SW: Yeah, I think for the first [record] it was very much an expression of the kind of sadness I’d been in for, like, many years. And when I came around to making this record, I think one of the first songs that I made was this song called “My Fun.” I sort of recognized pretty quickly that I was making very different songs. It was an incredibly different frequency and I was in a very different place — in a much more joyful place. And then the music started reflecting that, too.

CG: One of the most joyful songs on the record is one we’ve played a lot on this station, which is actually [called] “Supersad.” But it’s basically a refusal to live there, to to stay there, right? It’s a triumph.

SW: Yeah, exactly. I was excited to make that song. I wanted to set myself a task with writing a song that had a lot fewer lyrics and that was more of an upbeat song. It is joyful but still kind of downtrodden at the same time.

CG: We just ran our most-played songs of 2024 and “OMG” is on that list because it had time to reverberate before the record came out. But also, talk about jubilant! It feels like a fist-in-the-air declaration of womanhood, of living life on your own terms.

I know your life has changed a bunch since the making of this record and even more in the release year. I would love to know what it’s like, especially having grown your family [Waterhouse is married to and had her daughter with fellow British actor Robert Pattinson] and now promoting a record, touring a record here at year’s end. What are your impressions of doing it this way at this new phase of your life?

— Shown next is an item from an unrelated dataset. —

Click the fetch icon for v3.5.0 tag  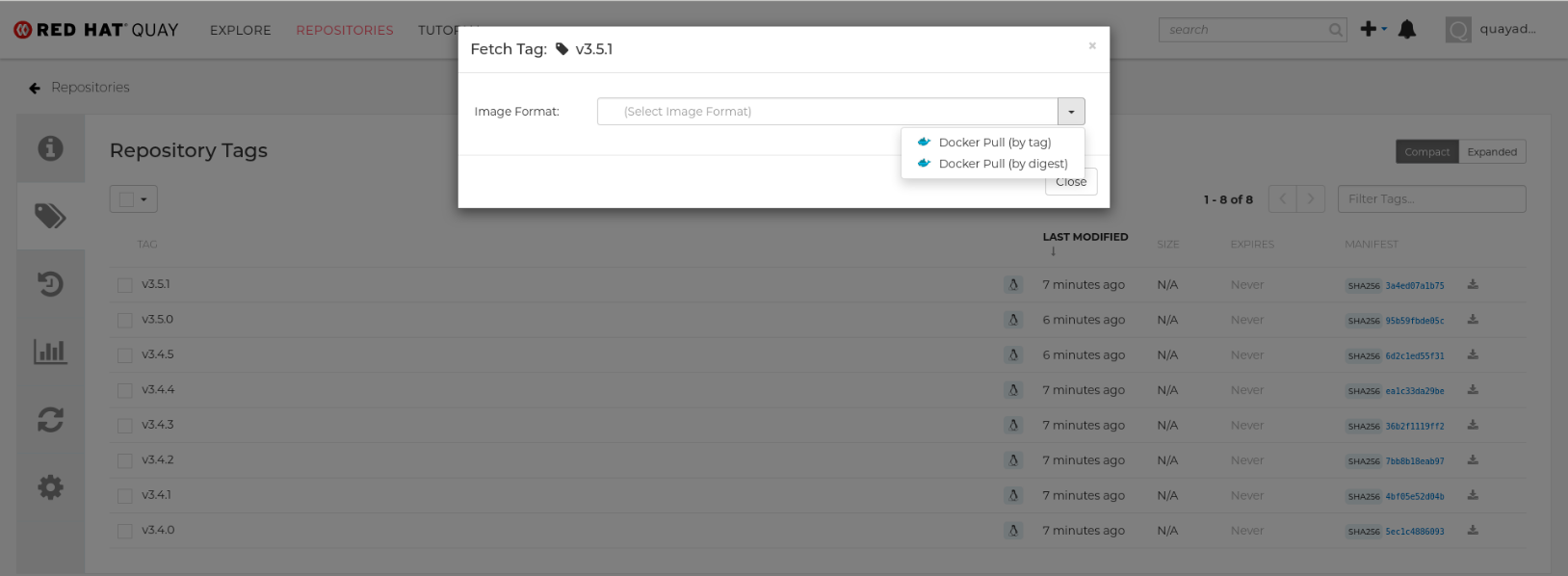tap(1473, 320)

SW: I feel incredibly lucky that I’ve been able to have my baby, you know, release the record right around the time I had to…I kind of had to do a bunch of things so I could release my record in September, like shoot the cover. And that was like five weeks afterwards! I could have just left it and returned to it next year. But yeah, I wanted to celebrate having a new record and having a new baby kind of in tandem. And I think that that was always what was going to make me feel the feel the most fulfilled that I could possibly be. I’ve had such a great time bringing her on the road, as well. She’s now a very kind of like a communal baby and with us and with our whole team and and it’s been really nice to take her places, be able to go and make these memories together.

CG: Since you have spent time in Nashville, you talked about your previous impressions coming into the tour tonight and in this city. What’s a song that you feel like might come alive in a new way because you’re inside this historic venue? Or is there a song from the record that has come alive on tour in a particular way that you maybe didn’t expect now that you’ve gotten to play it in different rooms?

SW: I mean, I’m pretty nervous to play my kind of wannabe country song “Think Twice” in front of the Nashville crowd. It’s going to definitely be quite a special moment for me. I’ve been thinking about that the whole time. I hope people are into it.